CHALLENGE ▸ Set out the records as a numbered list, starting at the line that contains "Viewport: 813px width, 922px" and running through the last line of the records. Leave out any blank lines.

RECORD EXTRACTS ▸

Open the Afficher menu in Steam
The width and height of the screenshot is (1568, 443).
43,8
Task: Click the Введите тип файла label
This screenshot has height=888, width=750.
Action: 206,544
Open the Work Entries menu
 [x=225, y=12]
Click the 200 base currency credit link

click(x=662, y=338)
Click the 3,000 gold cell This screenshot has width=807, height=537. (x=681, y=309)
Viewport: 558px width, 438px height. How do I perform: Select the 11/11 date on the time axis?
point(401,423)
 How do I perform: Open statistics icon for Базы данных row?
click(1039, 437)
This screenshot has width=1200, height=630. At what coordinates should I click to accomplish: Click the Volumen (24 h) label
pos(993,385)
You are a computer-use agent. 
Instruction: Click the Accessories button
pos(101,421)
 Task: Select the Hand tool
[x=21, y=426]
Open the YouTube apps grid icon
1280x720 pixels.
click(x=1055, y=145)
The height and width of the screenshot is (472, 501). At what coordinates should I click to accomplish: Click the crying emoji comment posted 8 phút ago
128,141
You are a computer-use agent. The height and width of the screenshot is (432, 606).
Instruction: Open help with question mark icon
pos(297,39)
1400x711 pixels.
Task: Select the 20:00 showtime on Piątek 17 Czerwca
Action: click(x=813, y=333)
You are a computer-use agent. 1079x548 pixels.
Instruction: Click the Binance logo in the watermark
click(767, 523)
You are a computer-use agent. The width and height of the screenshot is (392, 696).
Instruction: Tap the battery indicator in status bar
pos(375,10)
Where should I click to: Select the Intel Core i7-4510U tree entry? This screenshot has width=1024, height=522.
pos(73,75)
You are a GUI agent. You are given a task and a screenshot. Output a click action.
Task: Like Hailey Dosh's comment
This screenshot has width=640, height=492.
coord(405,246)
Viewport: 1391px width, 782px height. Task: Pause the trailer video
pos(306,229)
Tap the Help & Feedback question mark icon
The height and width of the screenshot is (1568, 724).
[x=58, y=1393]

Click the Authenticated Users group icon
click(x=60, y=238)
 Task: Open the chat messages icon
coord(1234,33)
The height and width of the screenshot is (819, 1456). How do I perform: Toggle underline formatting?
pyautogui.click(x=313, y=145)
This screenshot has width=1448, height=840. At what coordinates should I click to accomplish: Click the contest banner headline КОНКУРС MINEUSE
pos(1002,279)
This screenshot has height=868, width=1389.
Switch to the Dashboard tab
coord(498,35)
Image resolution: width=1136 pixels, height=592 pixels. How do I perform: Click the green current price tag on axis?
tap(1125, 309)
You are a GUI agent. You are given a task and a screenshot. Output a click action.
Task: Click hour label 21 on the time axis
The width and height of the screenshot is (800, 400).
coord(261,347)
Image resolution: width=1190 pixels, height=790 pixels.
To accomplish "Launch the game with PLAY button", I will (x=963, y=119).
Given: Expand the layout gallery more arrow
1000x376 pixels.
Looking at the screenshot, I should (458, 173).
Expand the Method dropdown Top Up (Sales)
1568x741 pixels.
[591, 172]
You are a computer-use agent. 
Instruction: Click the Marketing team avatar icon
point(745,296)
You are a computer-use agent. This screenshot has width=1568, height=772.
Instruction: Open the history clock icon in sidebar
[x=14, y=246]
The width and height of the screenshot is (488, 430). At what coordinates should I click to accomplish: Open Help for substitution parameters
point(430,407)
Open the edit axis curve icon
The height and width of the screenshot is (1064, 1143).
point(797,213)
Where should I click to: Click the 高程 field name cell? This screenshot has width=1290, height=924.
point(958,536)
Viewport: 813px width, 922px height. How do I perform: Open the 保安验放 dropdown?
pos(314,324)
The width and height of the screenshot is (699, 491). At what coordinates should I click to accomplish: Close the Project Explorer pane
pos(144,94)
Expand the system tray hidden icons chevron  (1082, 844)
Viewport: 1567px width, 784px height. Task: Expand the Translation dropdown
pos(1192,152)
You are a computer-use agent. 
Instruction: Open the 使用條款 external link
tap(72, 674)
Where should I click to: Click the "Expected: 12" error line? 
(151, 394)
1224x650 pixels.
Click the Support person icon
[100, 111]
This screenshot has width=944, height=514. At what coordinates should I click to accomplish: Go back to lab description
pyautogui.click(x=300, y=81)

WRITTEN SOLUTION ▸
1. Viewport: 813px width, 922px height. How do I perform: Open the 保安验放 dropdown?
2. pos(314,324)
3. The width and height of the screenshot is (699, 491). At what coordinates should I click to accomplish: Close the Project Explorer pane
4. pos(144,94)
5. Expand the system tray hidden icons chevron  (1082, 844)
6. Viewport: 1567px width, 784px height. Task: Expand the Translation dropdown
7. pos(1192,152)
8. You are a computer-use agent. 
9. Instruction: Open the 使用條款 external link
10. tap(72, 674)
11. Where should I click to: Click the "Expected: 12" error line? 
12. (151, 394)
13. 1224x650 pixels.
14. Click the Support person icon
15. [100, 111]
16. This screenshot has width=944, height=514. At what coordinates should I click to accomplish: Go back to lab description
17. pyautogui.click(x=300, y=81)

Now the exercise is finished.